Stripping Away the Future, Leaving Only the "Scale of the Present"
If we accept this brutal mechanism, we shouldn’t be trying to learn how to act by imagining future rewards. Instead, we must remove the variable called "the future" from the equation entirely. Rather than chasing a grand goal of saving your future self, you should approach it by simply balancing the "quality" and "equilibrium" of the dopamine your brain consumes today.
The real reason smartphone addiction is terrifying is not that it steals your time. It is because it reduces your prefrontal cortex’s cognitive capacity to absolute zero, leaving behind not even the bare minimum of bioenergy required to move your body.
Therefore, what we must do is not study for some long-term investment, but minutely disrupt the monopoly of dopamine that our smartphone has seized.
Not "Productive Work," but "Less Harmful Zero-Stimulation"
Do not struggle to do things that will benefit your future (such as studying or exercising). It won’t work anyway. Instead, forcing a mere 5 minutes of "zero-stimulation time"—where you tear your eyes away from the screen and hand your brain absolutely no reward—is the only realistic way to create a crack in the system.
These actions will bring absolutely no benefit to your future. There is no need to imagine long-term rewards. They are merely a "cooling time" to momentarily soothe a brain on the verge of exploding from an overload of immediate dopamine.

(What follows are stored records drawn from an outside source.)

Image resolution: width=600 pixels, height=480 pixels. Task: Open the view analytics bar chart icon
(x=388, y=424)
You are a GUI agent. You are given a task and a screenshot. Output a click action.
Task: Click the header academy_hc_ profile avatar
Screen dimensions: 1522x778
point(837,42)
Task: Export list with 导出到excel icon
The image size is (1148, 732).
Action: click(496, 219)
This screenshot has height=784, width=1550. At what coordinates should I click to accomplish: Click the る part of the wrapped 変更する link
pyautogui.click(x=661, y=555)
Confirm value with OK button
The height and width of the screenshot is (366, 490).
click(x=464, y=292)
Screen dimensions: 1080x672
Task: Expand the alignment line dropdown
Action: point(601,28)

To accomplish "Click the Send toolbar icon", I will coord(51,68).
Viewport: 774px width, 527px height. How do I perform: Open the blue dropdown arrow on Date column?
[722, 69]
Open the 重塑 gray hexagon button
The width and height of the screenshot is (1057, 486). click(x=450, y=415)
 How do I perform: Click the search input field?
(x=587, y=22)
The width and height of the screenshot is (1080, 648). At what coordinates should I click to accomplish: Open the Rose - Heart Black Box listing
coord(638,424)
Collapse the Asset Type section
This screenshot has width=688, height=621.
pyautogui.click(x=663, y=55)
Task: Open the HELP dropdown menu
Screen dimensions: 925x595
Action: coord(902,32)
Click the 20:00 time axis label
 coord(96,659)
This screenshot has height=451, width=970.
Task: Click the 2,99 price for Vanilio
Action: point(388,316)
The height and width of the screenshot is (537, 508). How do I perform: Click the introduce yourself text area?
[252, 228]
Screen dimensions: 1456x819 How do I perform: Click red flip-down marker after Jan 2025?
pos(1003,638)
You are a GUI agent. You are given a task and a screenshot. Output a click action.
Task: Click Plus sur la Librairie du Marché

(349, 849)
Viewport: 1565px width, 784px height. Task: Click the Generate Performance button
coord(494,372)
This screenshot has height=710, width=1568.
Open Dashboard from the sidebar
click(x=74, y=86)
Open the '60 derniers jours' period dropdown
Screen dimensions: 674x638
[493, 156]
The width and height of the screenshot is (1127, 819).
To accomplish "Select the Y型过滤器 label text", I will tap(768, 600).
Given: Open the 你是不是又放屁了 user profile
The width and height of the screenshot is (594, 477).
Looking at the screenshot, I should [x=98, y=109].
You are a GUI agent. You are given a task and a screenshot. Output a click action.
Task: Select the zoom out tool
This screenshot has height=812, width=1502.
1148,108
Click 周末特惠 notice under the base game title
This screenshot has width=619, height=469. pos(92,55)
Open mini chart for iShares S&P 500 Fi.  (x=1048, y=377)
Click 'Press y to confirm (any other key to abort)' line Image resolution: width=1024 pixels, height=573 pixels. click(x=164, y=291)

When the Brain Discovers an Infinitesimal Empty Space
Long-term investment is not something you do because you force yourself to; it is an energy that naturally overflows once the brain secures some breathing room. In a brain packed 24/7 with short-form videos and games, there is simply no room for a new desire to enter.
What we can do is not dream of a future, but momentarily turn off the faucet of high-efficiency dopamine that is currently hijacking our brain. Inside that microscopic empty space, within that very silence, a primitive level of movement finally sparks: "Since sitting around doing nothing is even more boring than looking at my phone, maybe I’ll scribble something down."
It is okay if you cannot imagine a future. After all, it is only natural that tomorrow is invisible when you are stuck in the mud. What we need is not some macroscopic trajectory of life, but a micro-sized sense of relief before falling asleep tonight: "Today, my brain was not completely pickled by my smartphone; it managed to rest for at least 10 minutes." That, and that alone, is enough.